Abstract

The objective of our study was to determine if flow of injectate between the biceps tendon sheath and the glenohumeral joint is a function of injectate volume or of motion of the upper extremity. Sixteen upper-extremity fresh-frozen cadaveric specimens were used. Initially, three ultrasound-guided biceps tendon sheath injections were performed using 2, 5, and 10 mL of contrast material. Immediately after the injections, the specimens were imaged using CT. If contrast material was not visualized within the glenohumeral joint, the specimen was manipulated for 5 minutes and reimaged using CT to assess for contrast material within the joint. Five separate ultrasound-guided glenohumeral joint injections were also performed using 5 mL (three specimens), 10 mL (one specimen), and 15 mL (one specimen) of contrast material. The specimens underwent CT, and the presence or absence of contrast material in the biceps tendon sheath was documented before and after manipulation.
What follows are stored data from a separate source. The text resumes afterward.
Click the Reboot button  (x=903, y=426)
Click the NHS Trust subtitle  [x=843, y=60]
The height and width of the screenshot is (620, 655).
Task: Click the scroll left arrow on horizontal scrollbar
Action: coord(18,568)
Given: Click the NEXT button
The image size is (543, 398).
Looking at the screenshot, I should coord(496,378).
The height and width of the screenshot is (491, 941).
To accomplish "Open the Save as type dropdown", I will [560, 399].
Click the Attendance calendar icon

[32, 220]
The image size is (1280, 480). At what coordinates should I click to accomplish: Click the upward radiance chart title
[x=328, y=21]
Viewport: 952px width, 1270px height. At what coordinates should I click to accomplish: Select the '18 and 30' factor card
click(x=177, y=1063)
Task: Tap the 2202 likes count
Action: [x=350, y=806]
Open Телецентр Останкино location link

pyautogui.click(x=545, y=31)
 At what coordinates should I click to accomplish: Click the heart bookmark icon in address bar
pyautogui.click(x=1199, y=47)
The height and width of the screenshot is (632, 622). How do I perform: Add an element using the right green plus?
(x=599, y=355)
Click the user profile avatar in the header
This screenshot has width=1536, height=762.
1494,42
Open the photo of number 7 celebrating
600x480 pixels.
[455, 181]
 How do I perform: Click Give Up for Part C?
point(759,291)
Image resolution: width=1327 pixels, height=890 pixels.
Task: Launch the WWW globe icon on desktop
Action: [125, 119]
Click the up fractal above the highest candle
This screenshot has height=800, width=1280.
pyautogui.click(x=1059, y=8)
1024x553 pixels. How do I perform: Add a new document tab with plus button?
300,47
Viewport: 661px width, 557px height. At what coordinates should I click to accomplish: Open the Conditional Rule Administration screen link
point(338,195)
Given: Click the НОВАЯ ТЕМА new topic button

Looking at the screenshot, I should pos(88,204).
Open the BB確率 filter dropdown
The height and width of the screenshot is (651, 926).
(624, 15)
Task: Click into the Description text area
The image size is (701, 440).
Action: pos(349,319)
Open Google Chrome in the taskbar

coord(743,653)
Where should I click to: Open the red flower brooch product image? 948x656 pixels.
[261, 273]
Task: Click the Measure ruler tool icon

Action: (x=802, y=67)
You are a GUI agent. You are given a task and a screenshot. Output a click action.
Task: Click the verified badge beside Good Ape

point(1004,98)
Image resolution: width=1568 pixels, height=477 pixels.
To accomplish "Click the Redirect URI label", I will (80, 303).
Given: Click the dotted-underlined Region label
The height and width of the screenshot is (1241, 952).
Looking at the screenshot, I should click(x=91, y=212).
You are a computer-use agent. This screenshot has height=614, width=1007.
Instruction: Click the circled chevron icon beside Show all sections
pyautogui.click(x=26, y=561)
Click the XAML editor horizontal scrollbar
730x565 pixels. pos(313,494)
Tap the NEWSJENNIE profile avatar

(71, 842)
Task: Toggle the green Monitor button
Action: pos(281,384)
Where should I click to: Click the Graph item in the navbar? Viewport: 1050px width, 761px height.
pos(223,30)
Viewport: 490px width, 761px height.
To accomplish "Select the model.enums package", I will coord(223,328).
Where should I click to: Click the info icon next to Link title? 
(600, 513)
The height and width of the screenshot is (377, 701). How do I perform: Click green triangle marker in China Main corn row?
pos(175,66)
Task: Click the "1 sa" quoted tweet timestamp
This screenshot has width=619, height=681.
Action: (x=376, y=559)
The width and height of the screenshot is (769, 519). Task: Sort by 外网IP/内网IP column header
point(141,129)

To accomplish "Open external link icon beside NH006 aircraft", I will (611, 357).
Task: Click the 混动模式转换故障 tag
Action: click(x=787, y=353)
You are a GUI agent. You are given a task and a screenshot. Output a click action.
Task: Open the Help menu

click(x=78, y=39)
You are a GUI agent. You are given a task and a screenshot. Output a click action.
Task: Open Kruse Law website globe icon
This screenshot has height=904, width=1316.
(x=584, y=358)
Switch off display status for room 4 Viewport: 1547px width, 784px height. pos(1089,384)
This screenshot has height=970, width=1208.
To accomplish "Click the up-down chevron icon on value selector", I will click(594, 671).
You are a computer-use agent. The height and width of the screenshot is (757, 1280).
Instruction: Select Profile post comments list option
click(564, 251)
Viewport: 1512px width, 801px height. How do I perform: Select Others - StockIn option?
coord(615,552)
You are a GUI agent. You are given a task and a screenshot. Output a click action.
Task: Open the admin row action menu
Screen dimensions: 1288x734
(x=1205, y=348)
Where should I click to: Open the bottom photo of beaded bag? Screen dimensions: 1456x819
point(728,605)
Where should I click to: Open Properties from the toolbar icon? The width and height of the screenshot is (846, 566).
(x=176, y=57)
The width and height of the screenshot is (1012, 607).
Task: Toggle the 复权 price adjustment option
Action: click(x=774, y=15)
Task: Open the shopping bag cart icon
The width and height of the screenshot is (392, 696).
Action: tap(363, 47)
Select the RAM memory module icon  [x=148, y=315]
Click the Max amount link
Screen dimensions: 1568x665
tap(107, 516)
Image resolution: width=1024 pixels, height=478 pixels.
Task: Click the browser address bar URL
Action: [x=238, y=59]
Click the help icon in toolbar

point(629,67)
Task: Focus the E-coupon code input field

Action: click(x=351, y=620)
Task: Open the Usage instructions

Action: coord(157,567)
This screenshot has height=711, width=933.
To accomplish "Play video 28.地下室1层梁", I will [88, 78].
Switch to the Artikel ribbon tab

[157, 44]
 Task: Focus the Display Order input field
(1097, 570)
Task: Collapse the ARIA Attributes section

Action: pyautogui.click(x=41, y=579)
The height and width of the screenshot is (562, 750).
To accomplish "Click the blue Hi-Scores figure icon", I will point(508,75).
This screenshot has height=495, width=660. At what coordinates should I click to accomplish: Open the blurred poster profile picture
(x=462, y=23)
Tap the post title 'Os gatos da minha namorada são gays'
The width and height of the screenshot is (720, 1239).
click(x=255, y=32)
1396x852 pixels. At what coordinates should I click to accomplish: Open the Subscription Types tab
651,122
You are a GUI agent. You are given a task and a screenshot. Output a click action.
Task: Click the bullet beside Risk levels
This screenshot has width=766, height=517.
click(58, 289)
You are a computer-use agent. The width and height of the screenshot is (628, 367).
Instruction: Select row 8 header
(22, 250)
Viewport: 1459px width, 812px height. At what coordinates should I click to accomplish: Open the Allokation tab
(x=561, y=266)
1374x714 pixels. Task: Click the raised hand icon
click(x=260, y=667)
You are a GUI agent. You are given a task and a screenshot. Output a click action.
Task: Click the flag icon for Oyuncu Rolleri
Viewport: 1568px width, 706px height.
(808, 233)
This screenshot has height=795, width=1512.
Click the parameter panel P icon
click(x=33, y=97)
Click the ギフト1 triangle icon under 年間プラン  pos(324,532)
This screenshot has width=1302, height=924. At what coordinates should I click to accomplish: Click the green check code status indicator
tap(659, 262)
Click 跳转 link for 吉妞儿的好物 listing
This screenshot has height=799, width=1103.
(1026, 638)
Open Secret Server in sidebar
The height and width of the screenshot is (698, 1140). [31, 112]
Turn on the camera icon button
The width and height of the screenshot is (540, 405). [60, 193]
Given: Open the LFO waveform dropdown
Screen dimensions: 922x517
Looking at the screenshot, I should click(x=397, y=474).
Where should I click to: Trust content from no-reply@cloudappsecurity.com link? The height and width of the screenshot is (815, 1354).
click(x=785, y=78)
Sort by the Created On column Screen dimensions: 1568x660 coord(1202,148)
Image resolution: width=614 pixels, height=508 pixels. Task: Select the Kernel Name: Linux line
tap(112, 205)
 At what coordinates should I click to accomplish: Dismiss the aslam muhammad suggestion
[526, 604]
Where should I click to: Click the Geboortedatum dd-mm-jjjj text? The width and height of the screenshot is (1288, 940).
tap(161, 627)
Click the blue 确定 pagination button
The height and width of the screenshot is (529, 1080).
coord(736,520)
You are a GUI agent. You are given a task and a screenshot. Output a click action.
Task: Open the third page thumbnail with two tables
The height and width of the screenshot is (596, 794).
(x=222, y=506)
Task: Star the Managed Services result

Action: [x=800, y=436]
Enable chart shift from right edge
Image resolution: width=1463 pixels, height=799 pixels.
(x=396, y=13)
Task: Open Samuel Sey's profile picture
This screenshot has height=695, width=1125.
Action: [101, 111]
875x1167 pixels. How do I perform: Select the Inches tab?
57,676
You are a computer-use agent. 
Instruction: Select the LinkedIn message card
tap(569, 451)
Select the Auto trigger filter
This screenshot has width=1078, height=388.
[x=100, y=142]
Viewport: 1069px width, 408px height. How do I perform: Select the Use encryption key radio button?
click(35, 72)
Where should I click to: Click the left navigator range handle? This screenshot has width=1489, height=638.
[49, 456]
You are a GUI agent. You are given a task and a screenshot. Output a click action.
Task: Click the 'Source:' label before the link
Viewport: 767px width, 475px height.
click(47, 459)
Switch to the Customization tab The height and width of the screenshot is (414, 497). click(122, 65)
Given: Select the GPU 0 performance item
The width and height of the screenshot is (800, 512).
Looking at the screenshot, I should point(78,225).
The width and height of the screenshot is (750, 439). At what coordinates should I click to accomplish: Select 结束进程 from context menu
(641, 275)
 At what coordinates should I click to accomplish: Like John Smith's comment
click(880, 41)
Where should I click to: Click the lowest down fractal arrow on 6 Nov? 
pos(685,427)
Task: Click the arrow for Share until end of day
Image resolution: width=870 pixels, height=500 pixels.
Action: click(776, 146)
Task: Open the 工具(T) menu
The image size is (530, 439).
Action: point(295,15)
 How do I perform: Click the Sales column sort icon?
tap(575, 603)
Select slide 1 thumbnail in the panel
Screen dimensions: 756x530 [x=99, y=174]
Next, eight additional ultrasound-guided biceps tendon sheath injections were performed using 2 mL (six specimens) and 5 mL (two specimens) of contrast material. The 5- and 10-mL biceps tendon sheath injection specimens and the 5-, 10-, and 15-mL glenohumeral joint specimens showed communicating contrast flow on the initial CT study. Only two of the seven 2-mL biceps tendon sheath injection specimens showed flow of contrast material into the glenohumeral joint from the biceps tendon sheath on the initial CT study; the remaining five specimens showed no communication even after manipulation. Communication between the biceps tendon sheath and the glenohumeral joint may be a function of injectate volume rather than patient movement.